start Information shown
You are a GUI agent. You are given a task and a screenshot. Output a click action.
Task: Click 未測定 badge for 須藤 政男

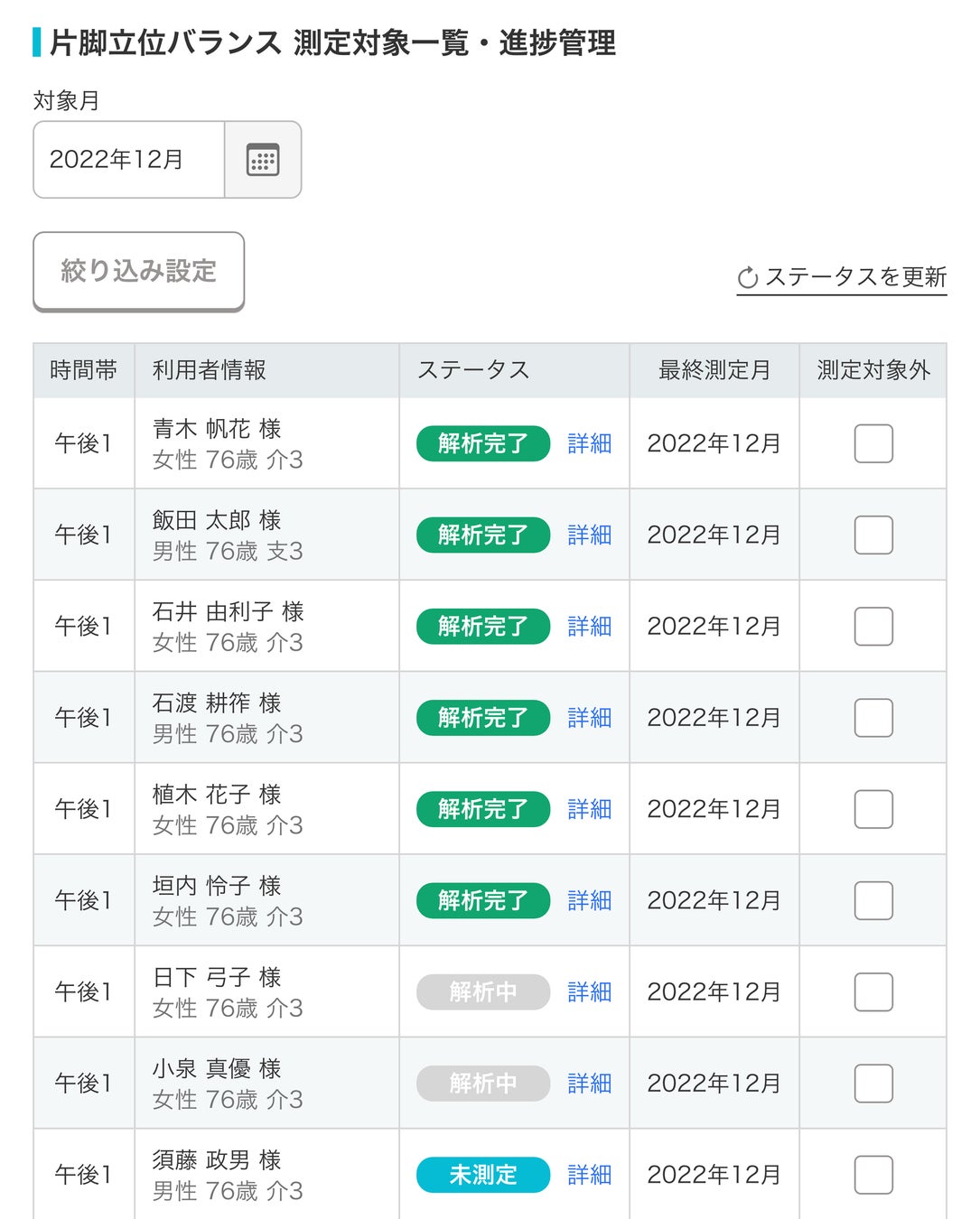483,1175
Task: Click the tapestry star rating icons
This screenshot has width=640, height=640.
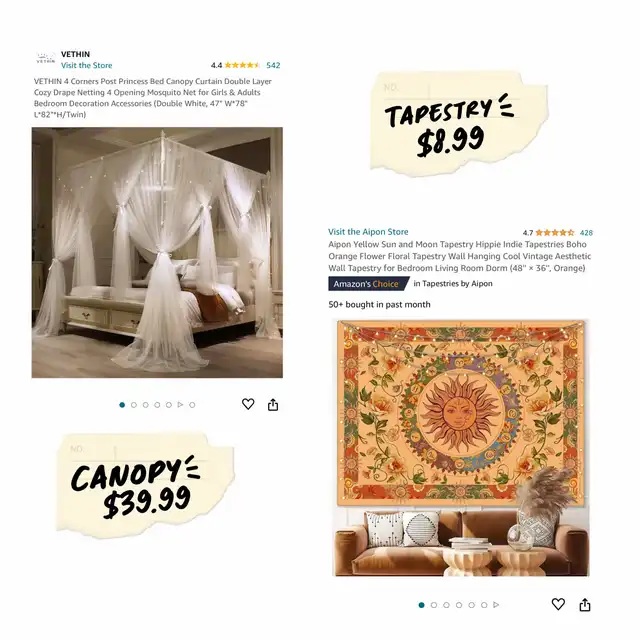Action: [555, 233]
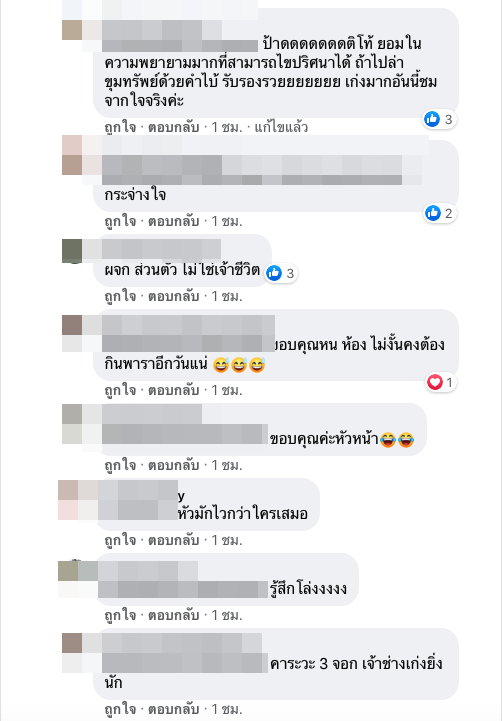Open commenter avatar beside ผจก ส่วนตัว comment

[72, 251]
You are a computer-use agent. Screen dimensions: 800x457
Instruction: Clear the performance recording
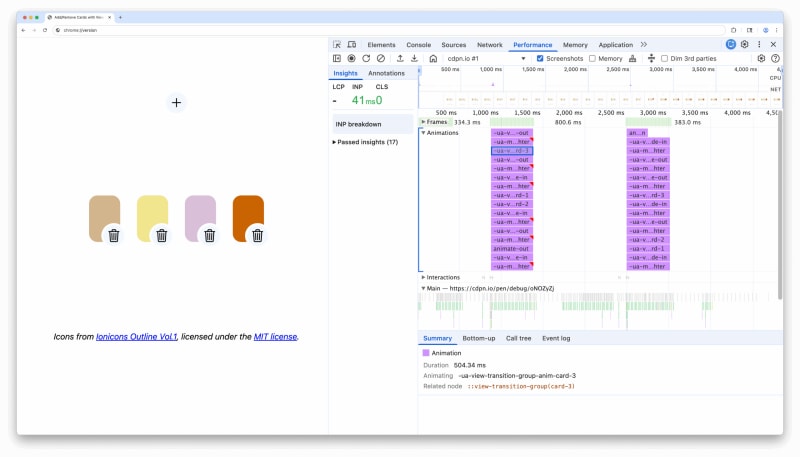(380, 59)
end Information shown
Description of the task:
Restate the lines of these records word for word, leaving out the pictures.

Solution to this exercise:
You are a GUI agent. You are given a task and a screenshot. Output a click action.
Task: Click 未測定 badge for 須藤 政男

483,1175
Task: Click the tapestry star rating icons
This screenshot has width=640, height=640.
Action: [555, 233]
Open commenter avatar beside ผจก ส่วนตัว comment

[72, 251]
You are a computer-use agent. Screen dimensions: 800x457
Instruction: Clear the performance recording
(380, 59)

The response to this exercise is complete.